Chief administrative officer Jacques Dubé told council Mancini’s motion only came to his attention Tuesday morning. He said the municipality was planning to support several projects in the running for the CMHC funding through offering 100% property tax relief or other measures, but not through acting as the project lead. That would mean taking on more risk to give LakeCity a better shot at the funding.
“We do have the understanding from CMHC that there will be less due diligence required for governments applying under the project stream than for NGOs, or non-governmental organizations, like LakeCity,” Dubé said, “because other levels of government are able to offset the risks associated with taking on the projects directly — in particular, making sure the projects remain affordable for the [20-year] period.”
The provincial government has agreed to assume the operational risk associated with the three projects approved under Halifax’s share of the the major cities funding, Dubé said, and he’d be more comfortable with Mancini’s proposal if the municipality had an agreement on this project. And getting that agreement by the end of the year is unlikely, he said.
“We also haven’t had the opportunity to asses the LakeCity business case and assess the risks,” Dubé said. “As CAO, I don’t have enough information to make a recommendation, negative or positive.”
Mancini said he knows there should be a staff report and he didn’t follow the usual process:
I understand that, but we are in a crisis right now … And we’ve shown some really good work in the last few months when it comes to affordable housing. We’ve led the way in many ways and it’s still not our mandate or our responsibility. I believe we have to be bold and I think, at times, take risk. And I think this is a time to take a risk … I believe it’s worth the risk to move forward.
Mancini’s colleagues had their own concerns.
Coun. David Hendsbee said LakeCity should “get in line.”
“I know Akoma Holdings are doing the same thing on the property of the old Nova Scotia Home for Colored Children, they’ve got a proposal going in. I just talked to another applicant who’s putting in a proposal for the North Preston community,” Hendsbee said.
“This housing initiative, it’s being targeted to Black Canadian communities that have been under-serviced for so long, so here’s an opportunity, the two projects I just mentioned, and they’ve got to take a backseat to other applicants?”
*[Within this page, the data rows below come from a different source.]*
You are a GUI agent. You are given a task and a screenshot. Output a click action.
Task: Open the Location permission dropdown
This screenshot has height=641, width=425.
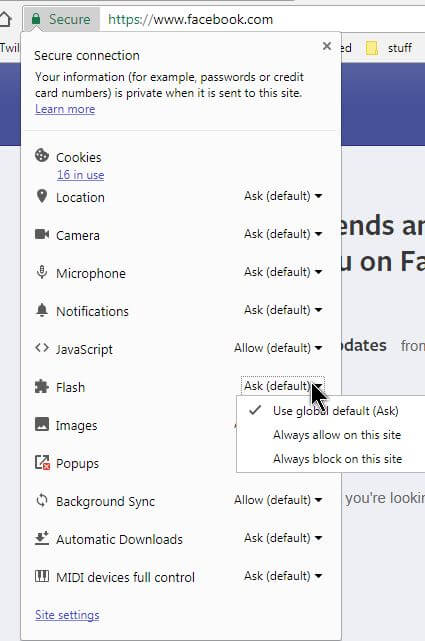(x=283, y=196)
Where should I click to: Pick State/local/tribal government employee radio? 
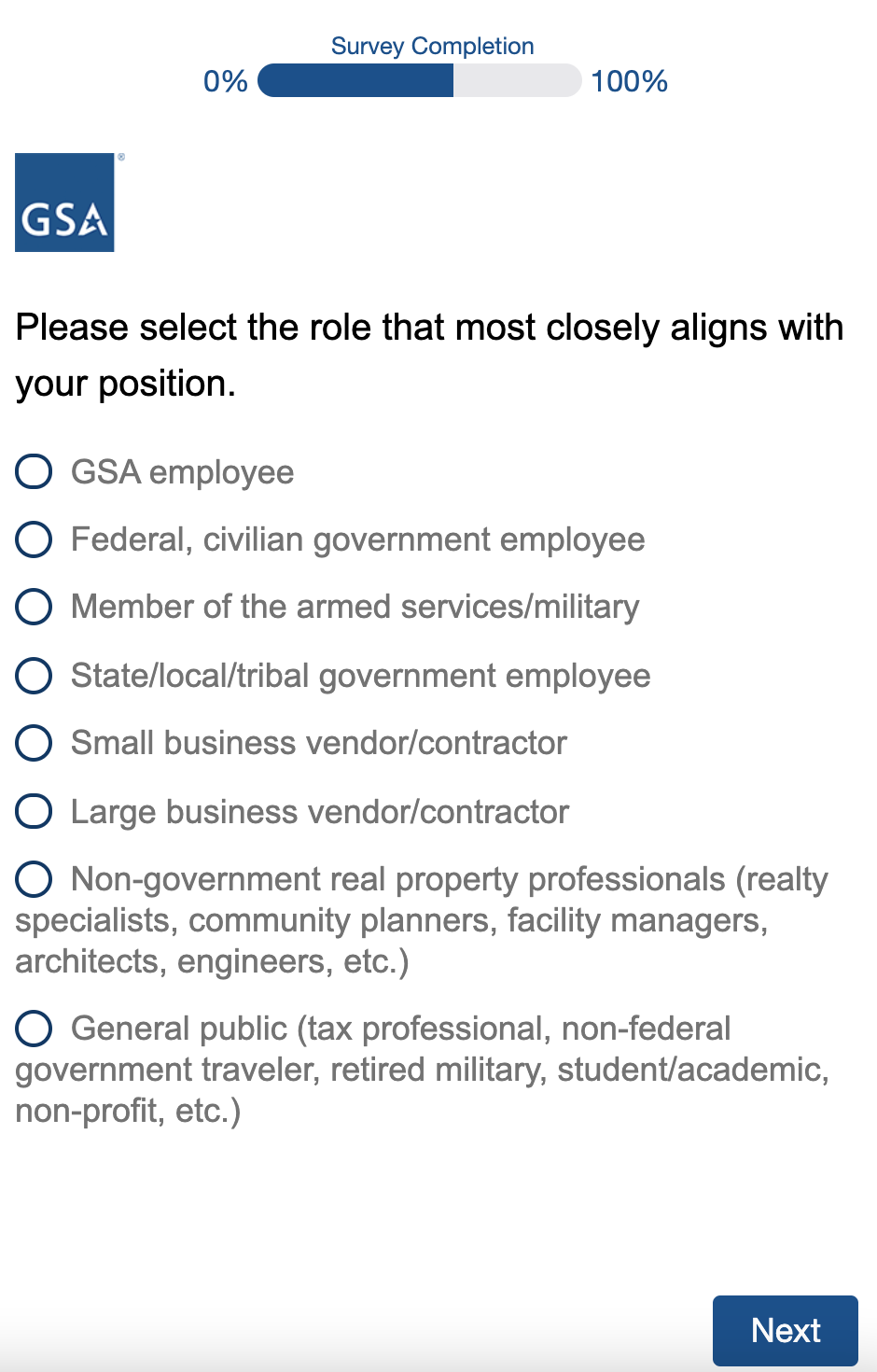pyautogui.click(x=34, y=675)
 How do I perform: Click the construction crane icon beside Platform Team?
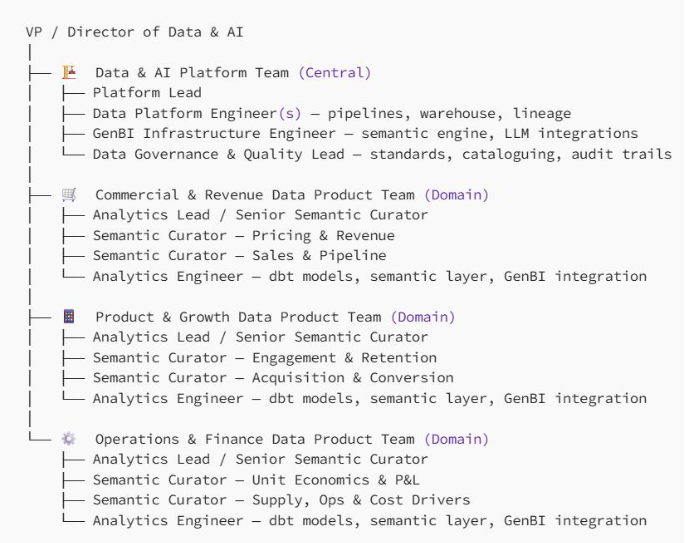(69, 72)
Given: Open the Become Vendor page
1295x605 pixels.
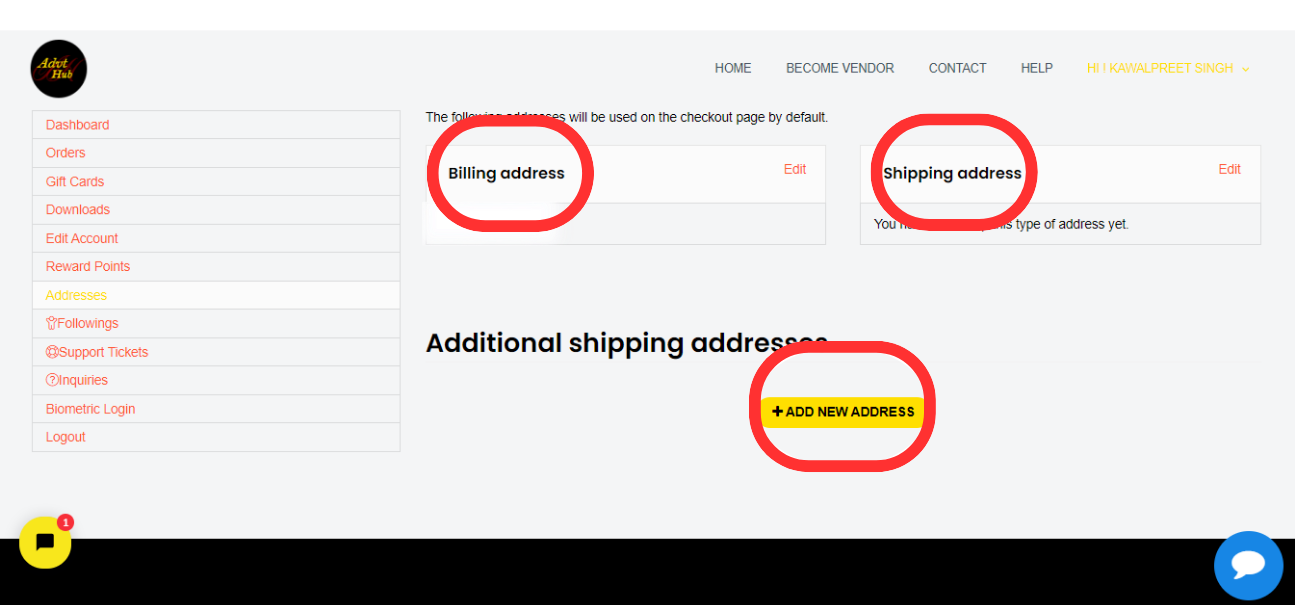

Other projects gunning for the project stream funding include the Affordable Housing Association of Nova Scotia’s plans for north Dartmouth and another proposal for affordable tiny homes.
Hendsbee said LakeCity was trying to “jump the queue.”
“I wouldn’t put it that anybody’s jumping the queue,” said Coun. Waye Mason, “it’s that we haven’t had the opportunity for staff to do the work so that we really understand what we’re getting into.”
Mason commended LakeCity for convincing Mancini to bring it forward, and said he appreciated what Mancini was trying to do.
“I can’t in good conscience vote to have an open-ended financial risk, especially in this case where we would be on the hook for any overages or non-compliance, unlike the ones the province guaranteed,” he said.
Mancini’s motion failed by a vote of 14-3.
Coun. Cathy Deagle-Gammon was one of only two other councillors to support Mancini, along with Deputy Mayor Tim Outhit.
“Without a full business case and seeing the analysis, I understand the caution that fellow colleagues here are speaking about,” Deagle-Gammon said.
But she wondered if there was some compromise the municipality could strike with LakeCity to help with its application — whether it’s writing a letter of endorsement or outlining what the municipality can do.
Kate Greene, regional policy program manager in the city’s planning department, said Halifax is working with the nonprofits that weren’t successful in the major cities stream to try to make them happen, and they’ll continue meetings in the New Year. Greene said her department would contact LakeCity to add a letter to its submission to CMHC.